I'd briefly been back to the States in the summer, but that was only for a few days. I saw people for maybe an hour each at the most, didn't have much time to take anything in, and was soon back in Japan. This time, though, I was stateside for over two weeks, ample enough time to fool myself into thinking that I still lived there.

It was good, and also disorienting. Two weeks back brought to light how much Japan has changed me, if anything because I felt like I had a bowling ball in my gut from suddenly eating so much heavy American Christmas food. My innards, which have become used to rice and fish, were suddenly lugging around cheese, turkey, and meat, a gastronomic signal that I was somewhere else. Make no mistake, though- I loved every cheesy hors d'ouvres that I scarfed down there.

It was also bit odd to use English so much in the outside world. I use English all the time here- I teach it, I speak it with my coworkers and girlfriend, and I read English material all of the time. But the outside world is obviously different. It's as if there's a sort of barrier between my English world and Japanese world. I spend lots of time on little islands of English-ness that are surrounded by Japanese. The Japanese world is something that needs to be solved and negotiated, a place where I need to be conscious, listen, think, etc. This is not a bad thing at all- the heightened sense of awareness and such that I have being surrounded by a foreign language and culture is an incredible sensation.
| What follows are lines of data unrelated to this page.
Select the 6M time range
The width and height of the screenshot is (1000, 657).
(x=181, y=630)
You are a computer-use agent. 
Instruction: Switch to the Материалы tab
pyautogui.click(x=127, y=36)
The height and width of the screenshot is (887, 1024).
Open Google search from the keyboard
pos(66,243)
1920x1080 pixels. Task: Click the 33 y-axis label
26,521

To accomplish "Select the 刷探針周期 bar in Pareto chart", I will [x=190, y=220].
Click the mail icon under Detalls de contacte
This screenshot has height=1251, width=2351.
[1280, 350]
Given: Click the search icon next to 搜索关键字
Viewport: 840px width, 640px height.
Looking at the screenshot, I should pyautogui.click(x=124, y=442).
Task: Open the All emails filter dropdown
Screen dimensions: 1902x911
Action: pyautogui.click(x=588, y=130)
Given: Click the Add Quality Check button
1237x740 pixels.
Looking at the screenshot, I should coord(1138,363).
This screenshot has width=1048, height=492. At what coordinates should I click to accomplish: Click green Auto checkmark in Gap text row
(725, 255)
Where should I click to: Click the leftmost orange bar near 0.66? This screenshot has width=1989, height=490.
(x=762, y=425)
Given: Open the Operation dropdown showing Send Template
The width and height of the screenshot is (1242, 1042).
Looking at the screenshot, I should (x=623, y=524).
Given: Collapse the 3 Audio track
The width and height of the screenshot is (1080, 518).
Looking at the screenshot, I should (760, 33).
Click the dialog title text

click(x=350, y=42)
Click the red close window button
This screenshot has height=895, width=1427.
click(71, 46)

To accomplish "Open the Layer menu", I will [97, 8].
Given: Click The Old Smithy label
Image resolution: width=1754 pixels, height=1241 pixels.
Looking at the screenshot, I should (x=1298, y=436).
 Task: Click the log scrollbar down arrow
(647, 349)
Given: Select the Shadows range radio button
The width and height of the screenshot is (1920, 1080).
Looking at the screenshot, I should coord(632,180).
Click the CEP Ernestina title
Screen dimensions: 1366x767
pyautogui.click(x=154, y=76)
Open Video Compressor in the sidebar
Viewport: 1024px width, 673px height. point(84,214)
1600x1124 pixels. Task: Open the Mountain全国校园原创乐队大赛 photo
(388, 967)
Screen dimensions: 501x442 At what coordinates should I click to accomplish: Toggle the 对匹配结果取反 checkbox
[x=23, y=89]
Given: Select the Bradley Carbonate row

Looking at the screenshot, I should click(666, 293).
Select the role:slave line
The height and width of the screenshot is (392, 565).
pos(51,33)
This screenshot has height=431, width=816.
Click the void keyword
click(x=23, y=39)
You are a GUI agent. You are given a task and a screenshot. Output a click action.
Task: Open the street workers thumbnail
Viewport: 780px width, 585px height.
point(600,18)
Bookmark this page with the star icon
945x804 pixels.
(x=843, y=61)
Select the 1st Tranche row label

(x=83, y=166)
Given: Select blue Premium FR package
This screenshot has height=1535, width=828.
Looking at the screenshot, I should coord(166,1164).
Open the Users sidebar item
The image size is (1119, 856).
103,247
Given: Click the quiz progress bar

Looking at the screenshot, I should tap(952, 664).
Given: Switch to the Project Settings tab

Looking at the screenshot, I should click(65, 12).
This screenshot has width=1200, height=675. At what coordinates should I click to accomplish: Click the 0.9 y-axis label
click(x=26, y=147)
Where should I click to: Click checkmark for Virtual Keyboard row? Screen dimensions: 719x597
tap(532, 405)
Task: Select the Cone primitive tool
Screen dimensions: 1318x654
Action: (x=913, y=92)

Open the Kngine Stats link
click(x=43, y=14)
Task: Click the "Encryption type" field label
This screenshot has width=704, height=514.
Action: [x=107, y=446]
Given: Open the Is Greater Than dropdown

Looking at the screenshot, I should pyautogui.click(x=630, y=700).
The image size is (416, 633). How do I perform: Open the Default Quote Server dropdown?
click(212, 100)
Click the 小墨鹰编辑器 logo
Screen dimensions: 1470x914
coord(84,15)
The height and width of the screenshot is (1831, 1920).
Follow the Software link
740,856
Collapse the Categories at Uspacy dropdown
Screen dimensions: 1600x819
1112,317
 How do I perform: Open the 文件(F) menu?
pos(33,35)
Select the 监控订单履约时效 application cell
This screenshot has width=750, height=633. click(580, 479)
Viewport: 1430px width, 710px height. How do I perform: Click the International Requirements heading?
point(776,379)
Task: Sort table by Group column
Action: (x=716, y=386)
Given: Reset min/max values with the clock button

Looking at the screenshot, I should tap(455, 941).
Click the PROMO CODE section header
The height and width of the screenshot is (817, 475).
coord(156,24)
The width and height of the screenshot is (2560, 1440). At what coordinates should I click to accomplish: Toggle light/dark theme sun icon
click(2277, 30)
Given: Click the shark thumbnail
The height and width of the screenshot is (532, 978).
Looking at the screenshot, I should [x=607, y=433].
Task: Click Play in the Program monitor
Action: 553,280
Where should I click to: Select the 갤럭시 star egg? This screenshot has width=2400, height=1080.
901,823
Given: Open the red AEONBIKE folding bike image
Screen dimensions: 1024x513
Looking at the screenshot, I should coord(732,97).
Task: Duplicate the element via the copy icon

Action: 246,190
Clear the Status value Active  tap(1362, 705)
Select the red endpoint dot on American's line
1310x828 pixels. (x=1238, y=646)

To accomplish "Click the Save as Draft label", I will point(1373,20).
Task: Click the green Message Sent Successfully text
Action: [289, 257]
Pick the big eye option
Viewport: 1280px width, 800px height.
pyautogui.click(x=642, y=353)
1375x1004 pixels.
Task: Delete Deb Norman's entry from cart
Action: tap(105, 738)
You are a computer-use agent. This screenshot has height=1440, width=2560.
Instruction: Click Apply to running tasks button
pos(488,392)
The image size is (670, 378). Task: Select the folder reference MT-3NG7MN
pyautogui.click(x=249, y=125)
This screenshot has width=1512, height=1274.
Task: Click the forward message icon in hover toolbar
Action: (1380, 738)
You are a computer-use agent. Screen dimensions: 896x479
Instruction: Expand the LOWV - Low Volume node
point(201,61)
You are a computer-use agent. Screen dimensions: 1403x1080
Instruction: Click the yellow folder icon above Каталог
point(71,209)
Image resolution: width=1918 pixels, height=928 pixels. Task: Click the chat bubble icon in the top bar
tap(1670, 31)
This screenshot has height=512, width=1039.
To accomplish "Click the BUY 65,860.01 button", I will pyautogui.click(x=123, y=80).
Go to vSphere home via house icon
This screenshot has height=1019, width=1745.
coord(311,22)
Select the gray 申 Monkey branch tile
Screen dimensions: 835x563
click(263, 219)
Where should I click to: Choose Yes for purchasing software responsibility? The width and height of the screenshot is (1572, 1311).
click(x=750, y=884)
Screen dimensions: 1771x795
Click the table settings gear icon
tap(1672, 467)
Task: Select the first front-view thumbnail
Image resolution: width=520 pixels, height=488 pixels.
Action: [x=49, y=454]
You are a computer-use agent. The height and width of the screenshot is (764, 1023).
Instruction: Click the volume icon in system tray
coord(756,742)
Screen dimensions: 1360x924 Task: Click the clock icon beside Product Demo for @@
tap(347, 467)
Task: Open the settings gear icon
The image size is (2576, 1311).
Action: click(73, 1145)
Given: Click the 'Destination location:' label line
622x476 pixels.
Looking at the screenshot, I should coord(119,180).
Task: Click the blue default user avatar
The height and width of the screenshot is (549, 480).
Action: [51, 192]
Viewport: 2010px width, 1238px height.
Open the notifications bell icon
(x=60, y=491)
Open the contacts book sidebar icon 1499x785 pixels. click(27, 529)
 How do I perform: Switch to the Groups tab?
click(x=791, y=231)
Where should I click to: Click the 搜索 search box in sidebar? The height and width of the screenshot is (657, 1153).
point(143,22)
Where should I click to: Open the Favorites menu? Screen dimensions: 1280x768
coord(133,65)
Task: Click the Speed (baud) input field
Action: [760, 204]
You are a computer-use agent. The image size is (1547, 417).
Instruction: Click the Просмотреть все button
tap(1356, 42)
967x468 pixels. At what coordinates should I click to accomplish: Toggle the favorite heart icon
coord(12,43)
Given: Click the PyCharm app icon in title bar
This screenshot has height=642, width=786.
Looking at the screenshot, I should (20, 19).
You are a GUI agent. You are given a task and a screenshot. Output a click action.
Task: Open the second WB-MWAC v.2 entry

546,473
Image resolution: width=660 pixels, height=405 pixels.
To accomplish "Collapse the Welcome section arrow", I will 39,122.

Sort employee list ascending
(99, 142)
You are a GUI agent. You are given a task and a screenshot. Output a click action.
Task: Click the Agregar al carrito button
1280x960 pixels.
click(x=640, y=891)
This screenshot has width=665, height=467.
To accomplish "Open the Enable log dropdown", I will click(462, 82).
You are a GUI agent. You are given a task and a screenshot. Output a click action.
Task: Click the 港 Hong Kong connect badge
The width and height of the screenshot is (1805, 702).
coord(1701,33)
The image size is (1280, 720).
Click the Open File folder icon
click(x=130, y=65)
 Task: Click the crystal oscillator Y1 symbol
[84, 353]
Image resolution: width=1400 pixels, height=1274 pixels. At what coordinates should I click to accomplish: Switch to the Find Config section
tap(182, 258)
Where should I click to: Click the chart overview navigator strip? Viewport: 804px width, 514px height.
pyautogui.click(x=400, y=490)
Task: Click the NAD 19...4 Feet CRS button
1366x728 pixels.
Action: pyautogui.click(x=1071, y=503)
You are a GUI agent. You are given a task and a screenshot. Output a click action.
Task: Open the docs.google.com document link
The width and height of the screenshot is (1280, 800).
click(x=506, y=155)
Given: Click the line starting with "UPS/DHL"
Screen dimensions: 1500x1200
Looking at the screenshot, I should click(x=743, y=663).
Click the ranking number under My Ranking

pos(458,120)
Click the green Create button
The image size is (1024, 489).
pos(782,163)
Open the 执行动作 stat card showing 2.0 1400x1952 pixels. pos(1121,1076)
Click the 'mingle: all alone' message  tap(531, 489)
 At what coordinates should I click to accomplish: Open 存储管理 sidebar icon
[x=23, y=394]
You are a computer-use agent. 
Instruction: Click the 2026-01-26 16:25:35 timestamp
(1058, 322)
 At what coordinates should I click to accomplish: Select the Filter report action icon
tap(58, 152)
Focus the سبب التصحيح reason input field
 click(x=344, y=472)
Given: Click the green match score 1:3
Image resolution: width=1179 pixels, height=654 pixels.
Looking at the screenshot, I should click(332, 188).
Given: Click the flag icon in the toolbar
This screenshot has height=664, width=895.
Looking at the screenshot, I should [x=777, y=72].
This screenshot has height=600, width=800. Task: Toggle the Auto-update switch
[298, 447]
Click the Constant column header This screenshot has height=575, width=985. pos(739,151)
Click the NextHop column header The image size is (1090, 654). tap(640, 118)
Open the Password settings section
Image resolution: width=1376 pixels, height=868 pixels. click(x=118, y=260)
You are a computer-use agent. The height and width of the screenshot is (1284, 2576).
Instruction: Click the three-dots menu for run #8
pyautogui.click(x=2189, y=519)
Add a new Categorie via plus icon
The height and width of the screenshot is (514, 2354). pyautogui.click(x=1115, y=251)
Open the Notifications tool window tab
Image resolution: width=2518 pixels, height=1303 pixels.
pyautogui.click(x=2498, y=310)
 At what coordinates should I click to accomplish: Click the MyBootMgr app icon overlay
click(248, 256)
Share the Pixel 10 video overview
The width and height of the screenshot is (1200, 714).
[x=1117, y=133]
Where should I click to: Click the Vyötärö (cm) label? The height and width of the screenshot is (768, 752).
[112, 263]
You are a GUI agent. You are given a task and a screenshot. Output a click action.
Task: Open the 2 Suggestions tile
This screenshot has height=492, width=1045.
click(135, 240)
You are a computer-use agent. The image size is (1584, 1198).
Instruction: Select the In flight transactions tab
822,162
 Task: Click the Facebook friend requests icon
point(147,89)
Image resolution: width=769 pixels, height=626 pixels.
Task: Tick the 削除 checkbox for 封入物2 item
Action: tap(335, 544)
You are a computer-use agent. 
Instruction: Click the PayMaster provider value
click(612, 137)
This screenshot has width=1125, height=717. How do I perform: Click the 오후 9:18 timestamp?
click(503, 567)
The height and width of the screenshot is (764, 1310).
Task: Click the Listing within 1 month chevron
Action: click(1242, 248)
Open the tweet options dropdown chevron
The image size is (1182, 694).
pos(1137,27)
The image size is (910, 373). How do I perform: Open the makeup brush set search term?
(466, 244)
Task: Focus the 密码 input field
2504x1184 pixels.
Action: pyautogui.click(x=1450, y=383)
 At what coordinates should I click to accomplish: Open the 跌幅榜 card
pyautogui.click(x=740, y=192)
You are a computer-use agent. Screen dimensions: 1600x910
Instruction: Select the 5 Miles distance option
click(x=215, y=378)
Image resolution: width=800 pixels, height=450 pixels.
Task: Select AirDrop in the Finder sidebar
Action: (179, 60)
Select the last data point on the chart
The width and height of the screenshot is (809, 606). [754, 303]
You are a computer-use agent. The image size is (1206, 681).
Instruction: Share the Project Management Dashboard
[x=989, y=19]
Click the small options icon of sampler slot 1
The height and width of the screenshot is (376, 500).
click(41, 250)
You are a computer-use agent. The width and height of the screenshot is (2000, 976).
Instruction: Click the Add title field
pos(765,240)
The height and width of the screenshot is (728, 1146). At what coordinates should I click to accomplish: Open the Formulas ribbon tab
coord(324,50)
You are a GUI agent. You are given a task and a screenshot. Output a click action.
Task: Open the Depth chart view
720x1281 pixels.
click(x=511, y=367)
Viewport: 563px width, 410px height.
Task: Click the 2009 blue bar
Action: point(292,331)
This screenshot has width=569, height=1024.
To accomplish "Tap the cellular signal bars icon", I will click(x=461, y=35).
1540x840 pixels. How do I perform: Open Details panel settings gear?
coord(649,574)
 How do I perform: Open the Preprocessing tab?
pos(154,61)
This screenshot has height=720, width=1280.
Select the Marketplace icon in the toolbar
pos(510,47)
So, it was strange to not have that sensation about me anymore. In the States, everything was suddenly familiar, banal, and comforting all at once. I'd stopped being conscious of always being in "Japan-mode." I'd gotten so accustomed to having to puzzle out what signs mean, make do with approximate meanings, and generally guess as to what was going on, that I had forgotten, a bit, the precision and sharpness that a native language can offer.

Everything was sharp and navigable- absurd as it may sound, "hello" is still more readily understandable to me than "konichiwa." This is wholly irrational, as "konichiwa" was one of the few Japanese words I knew before I got here, and it's a simple word that I use every single day. I even say it to my American coworker, just to be eccentric. And yet, to hear a clear, native speaker "hello," from strangers, one with rising and falling intonation, one with a perfectly shaped "l" sound, was jarringly wonderful.

What's more, much of the English that I use on a day to day basis is for the benefit of people who have a fairly low level when it comes to speaking. When I meet someone new, I have to feel out over the course of the first few minutes of the meeting how good their English is, and even with the most advanced speakers I can't whip out the advanced stuff. Even my most advanced students would have no idea what I meant if I said "Orwellian," "snobbish," or "verbose," for example. Knowing that I could say those things to someone I just met was a liberating feeling.

But of course, the best part of my trip back was seeing my family and friends. With my friends in particular, I was impressed that I'd been gone for a year and that hanging out was remarkably normal. I'd been gone, we'd been out of contact, and that didn't matter- I was at home among awesome people whom I know will still be there when I come back at some future point. The knowledge that I have such wonderful friendships back home put my mind at ease far more than being able to use my native language. You guys rock, I love you all, and I miss you.

Now, I'm back in Kanto, here for another year, and I'm wondering what I'll learn.